No segundo tempo, a pressão espanhola aumentou. Mesmo criando diversas chances, a equipe desperdiçou oportunidades ou parou nas defesas de Dibu Martínez. A situação da Argentina ficou ainda mais complicada nos acréscimos, quando Enzo Fernández recebeu o segundo cartão amarelo e foi expulso após falta em Cubarsí.
Com um jogador a mais na prorrogação, a Espanha intensificou o ataque. Depois de desperdiçar algumas oportunidades, chegou ao gol do título no início da segunda etapa do tempo extra. Pedro Porro cruzou pela direita, Nico Williams escorou de cabeça e Ferrán Torres apareceu para finalizar com força e balançar as redes.

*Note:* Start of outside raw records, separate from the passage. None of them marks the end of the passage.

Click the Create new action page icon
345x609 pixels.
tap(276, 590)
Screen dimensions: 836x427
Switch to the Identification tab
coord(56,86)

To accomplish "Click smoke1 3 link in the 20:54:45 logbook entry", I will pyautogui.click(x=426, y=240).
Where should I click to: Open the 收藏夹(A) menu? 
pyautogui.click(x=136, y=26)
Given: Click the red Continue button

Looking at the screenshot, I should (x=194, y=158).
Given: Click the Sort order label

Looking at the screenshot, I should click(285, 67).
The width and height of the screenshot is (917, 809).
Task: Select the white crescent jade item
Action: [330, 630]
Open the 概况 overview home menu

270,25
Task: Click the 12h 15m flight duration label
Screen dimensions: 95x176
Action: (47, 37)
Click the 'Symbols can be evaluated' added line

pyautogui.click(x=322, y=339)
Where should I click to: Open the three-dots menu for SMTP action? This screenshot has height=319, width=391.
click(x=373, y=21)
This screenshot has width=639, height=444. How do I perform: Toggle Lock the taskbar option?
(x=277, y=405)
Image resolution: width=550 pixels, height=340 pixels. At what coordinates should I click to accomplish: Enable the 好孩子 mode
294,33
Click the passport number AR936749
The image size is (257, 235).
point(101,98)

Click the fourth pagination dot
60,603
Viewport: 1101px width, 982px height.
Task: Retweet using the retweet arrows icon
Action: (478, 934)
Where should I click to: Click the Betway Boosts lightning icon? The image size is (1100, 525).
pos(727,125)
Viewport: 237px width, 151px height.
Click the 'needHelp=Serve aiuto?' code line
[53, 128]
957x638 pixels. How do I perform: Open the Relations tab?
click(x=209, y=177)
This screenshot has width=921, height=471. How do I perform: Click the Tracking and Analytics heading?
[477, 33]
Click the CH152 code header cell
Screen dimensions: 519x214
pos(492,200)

Sem conseguir reagir durante toda a partida, a Argentina tentou uma pressão final na base da vontade. A melhor oportunidade surgiu com Giuliano Simeone, que finalizou por cima do gol, desperdiçando a chance do empate.
Após o apito final, a festa tomou conta dos jogadores e da torcida espanhola. Com a vitória por 1 a 0, a Espanha conquistou seu segundo título mundial e reafirmou sua força entre as principais seleções do futebol internacional.